PRELIMINARY PROSPECTUS

 

 

                    , 2021

 

Jefferies   SVB Leerink   Evercore ISI   Raymond James

Through and including                    , 2021 (the 25th day after the date of this prospectus), all dealers that effect transactions in these securities, whether or not participating in this offering, may be required to deliver a prospectus. This is in addition to the dealers’ obligation to deliver a prospectus when acting as underwriters and with respect to their unsold allotments or subscriptions.

 

 

 


Table of Contents

PART II

INFORMATION NOT REQUIRED IN PROSPECTUS

Item 6. Indemnification of Directors and Officers.

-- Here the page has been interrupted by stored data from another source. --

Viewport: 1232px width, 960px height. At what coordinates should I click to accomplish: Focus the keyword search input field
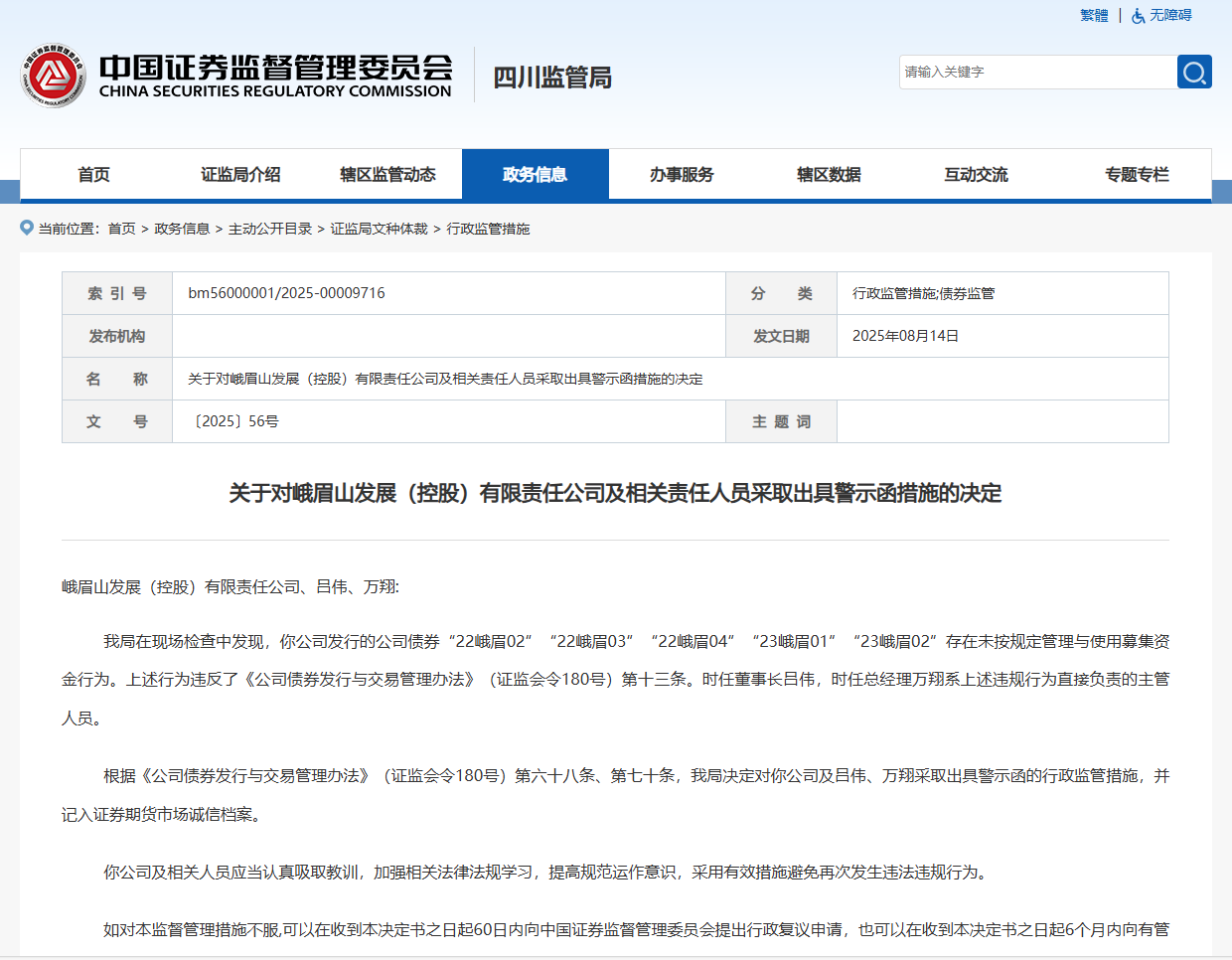(1036, 72)
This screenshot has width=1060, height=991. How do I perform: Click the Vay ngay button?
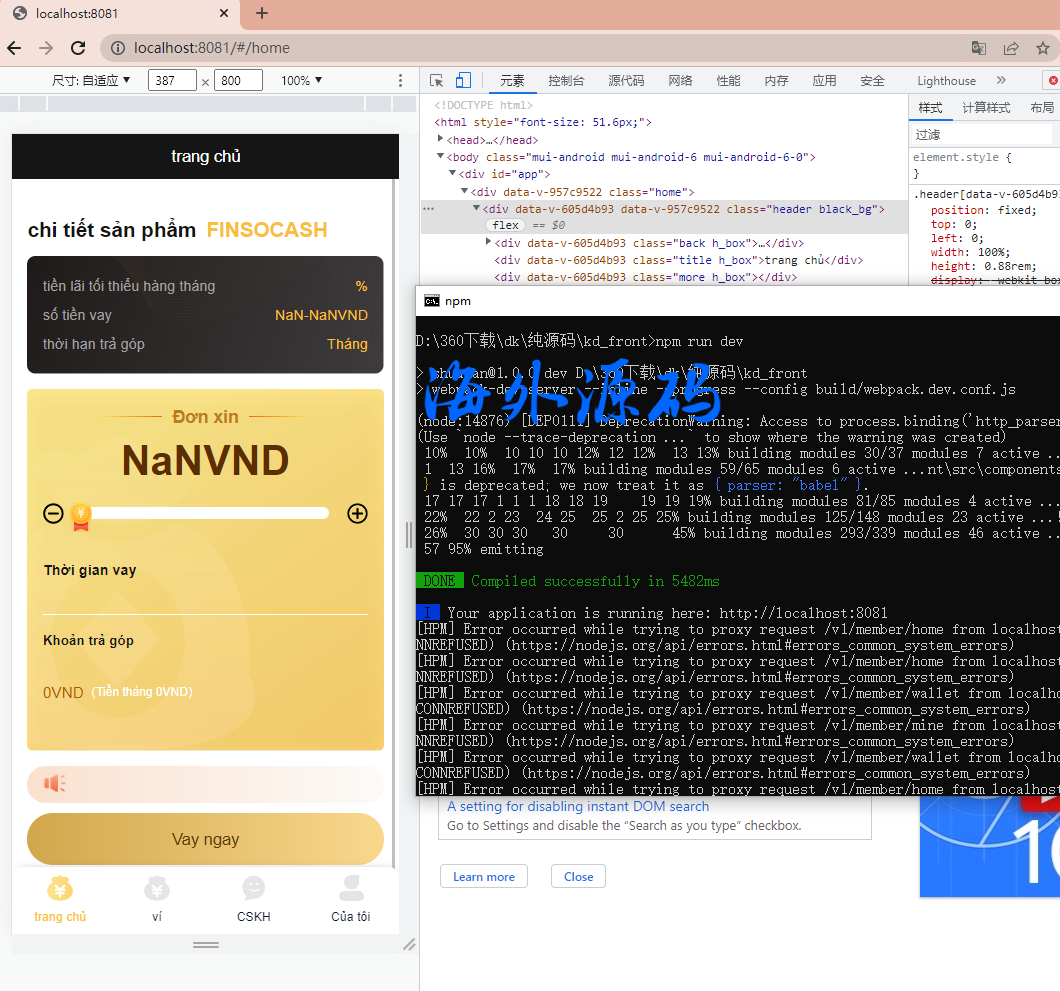[x=205, y=839]
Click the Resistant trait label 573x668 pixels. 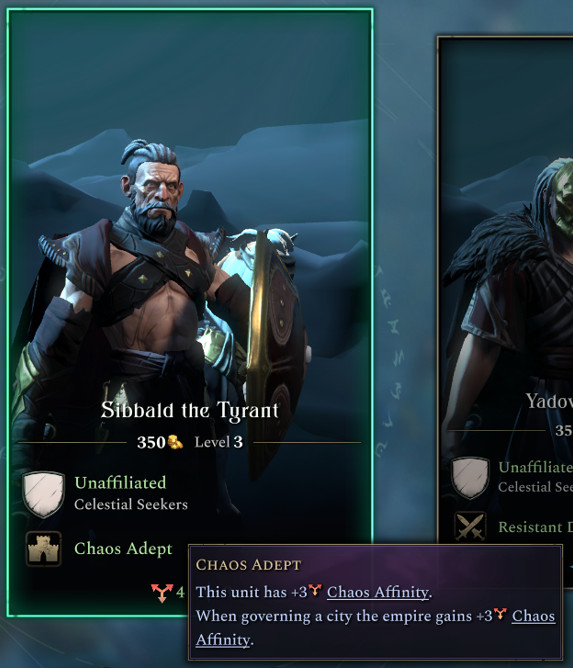point(536,527)
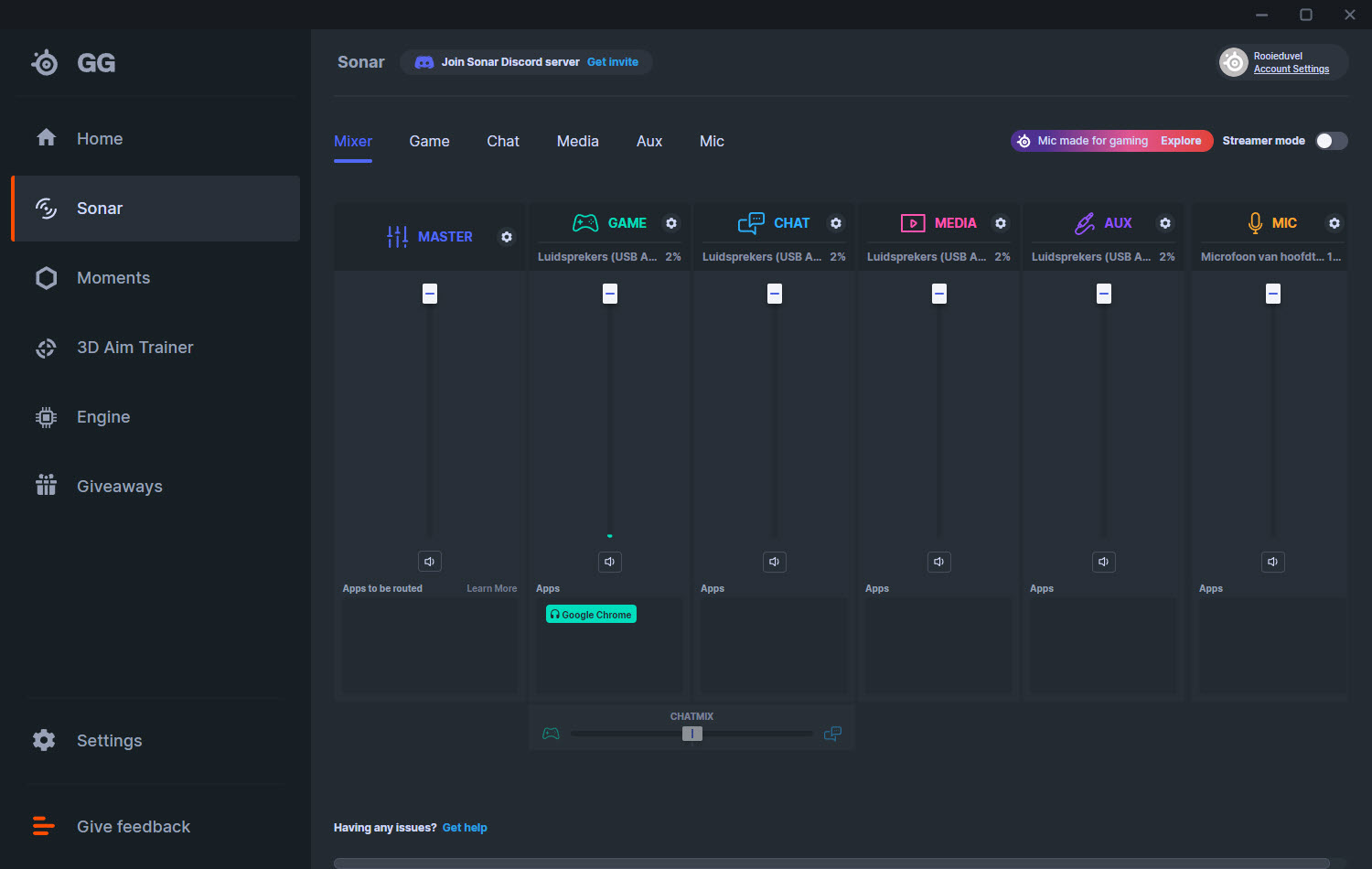Click the Get invite Discord link
1372x869 pixels.
612,62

Cayman Islands law does not limit the extent to which a company’s articles of association may provide indemnification of officers and directors, except to the extent any such provision may be held by the Cayman Islands courts to be contrary to public policy, such as providing indemnification against civil fraud or the consequences of committing a crime. Our Amended and Restated Articles provide that each of our executive officers or directors shall be indemnified out of our assets against all actions, proceedings, costs, charges, expenses, losses, damages or liabilities incurred or sustained by such directors or executive officers, other than by reason of such person’s dishonesty, willful default or fraud, in or about the conduct of our company’s business or affairs (including as a result of any mistake of judgment) or in the execution or discharge of his or her duties, powers, authorities or discretions, including without prejudice to the generality of the foregoing, any costs, expenses, losses or liabilities incurred by such director or officer in defending (whether successfully or otherwise) any civil proceedings concerning our company or its affairs in any court whether in the Cayman Islands or elsewhere.

Under the form of indemnification agreement filed as Exhibit 10.4 to this registration statement, we will agree to indemnify our directors and executive officers against certain liabilities and expenses incurred by such persons in connection with claims made by reason of their being such a director or executive officer.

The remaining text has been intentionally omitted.